--- THE TASK ---
Rewrite the records below, changing "GUI agent" to "screen agent" everywhere it occurs and keeping everything else the same.

(Rows of pointing data)
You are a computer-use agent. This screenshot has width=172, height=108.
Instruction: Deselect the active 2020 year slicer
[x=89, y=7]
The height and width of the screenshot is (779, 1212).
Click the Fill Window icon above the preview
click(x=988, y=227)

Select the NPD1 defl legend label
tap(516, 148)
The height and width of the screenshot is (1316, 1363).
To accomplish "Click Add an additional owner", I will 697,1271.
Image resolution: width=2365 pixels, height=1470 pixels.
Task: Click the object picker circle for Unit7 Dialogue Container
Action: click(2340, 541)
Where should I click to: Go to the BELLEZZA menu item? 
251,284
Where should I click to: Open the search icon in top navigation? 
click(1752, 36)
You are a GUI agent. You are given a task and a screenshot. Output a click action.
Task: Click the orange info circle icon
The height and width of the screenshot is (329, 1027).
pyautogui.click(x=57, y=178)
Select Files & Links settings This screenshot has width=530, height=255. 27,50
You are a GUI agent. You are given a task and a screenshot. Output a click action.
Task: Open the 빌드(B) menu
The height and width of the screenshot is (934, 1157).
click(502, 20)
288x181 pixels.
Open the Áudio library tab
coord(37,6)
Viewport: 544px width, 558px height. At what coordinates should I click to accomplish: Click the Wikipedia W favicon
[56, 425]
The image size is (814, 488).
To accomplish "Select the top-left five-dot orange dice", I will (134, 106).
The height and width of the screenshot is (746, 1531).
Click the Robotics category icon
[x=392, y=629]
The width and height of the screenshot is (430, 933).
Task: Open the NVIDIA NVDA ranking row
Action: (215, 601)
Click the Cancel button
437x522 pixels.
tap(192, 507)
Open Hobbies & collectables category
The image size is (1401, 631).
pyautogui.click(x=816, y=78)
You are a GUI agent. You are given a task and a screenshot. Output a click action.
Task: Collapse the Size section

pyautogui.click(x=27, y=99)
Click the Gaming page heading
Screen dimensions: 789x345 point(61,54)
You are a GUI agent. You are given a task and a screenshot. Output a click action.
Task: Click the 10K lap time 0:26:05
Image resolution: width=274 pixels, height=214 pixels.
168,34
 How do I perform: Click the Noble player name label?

--- CORRECT RESULT ---
You are a computer-use agent. This screenshot has width=172, height=108.
Instruction: Deselect the active 2020 year slicer
[x=89, y=7]
The height and width of the screenshot is (779, 1212).
Click the Fill Window icon above the preview
click(x=988, y=227)

Select the NPD1 defl legend label
tap(516, 148)
The height and width of the screenshot is (1316, 1363).
To accomplish "Click Add an additional owner", I will 697,1271.
Image resolution: width=2365 pixels, height=1470 pixels.
Task: Click the object picker circle for Unit7 Dialogue Container
Action: click(2340, 541)
Where should I click to: Go to the BELLEZZA menu item? 
251,284
Where should I click to: Open the search icon in top navigation? 
click(1752, 36)
You are a screen agent. You are given a task and a screenshot. Output a click action.
Task: Click the orange info circle icon
The height and width of the screenshot is (329, 1027).
pyautogui.click(x=57, y=178)
Select Files & Links settings This screenshot has width=530, height=255. 27,50
You are a screen agent. You are given a task and a screenshot. Output a click action.
Task: Open the 빌드(B) menu
The height and width of the screenshot is (934, 1157).
click(502, 20)
288x181 pixels.
Open the Áudio library tab
coord(37,6)
Viewport: 544px width, 558px height. At what coordinates should I click to accomplish: Click the Wikipedia W favicon
[56, 425]
The image size is (814, 488).
To accomplish "Select the top-left five-dot orange dice", I will (134, 106).
The height and width of the screenshot is (746, 1531).
Click the Robotics category icon
[x=392, y=629]
The width and height of the screenshot is (430, 933).
Task: Open the NVIDIA NVDA ranking row
Action: (215, 601)
Click the Cancel button
437x522 pixels.
tap(192, 507)
Open Hobbies & collectables category
The image size is (1401, 631).
pyautogui.click(x=816, y=78)
You are a screen agent. You are given a task and a screenshot. Output a click action.
Task: Collapse the Size section

pyautogui.click(x=27, y=99)
Click the Gaming page heading
Screen dimensions: 789x345 point(61,54)
You are a screen agent. You are given a task and a screenshot. Output a click action.
Task: Click the 10K lap time 0:26:05
Image resolution: width=274 pixels, height=214 pixels.
168,34
 How do I perform: Click the Noble player name label?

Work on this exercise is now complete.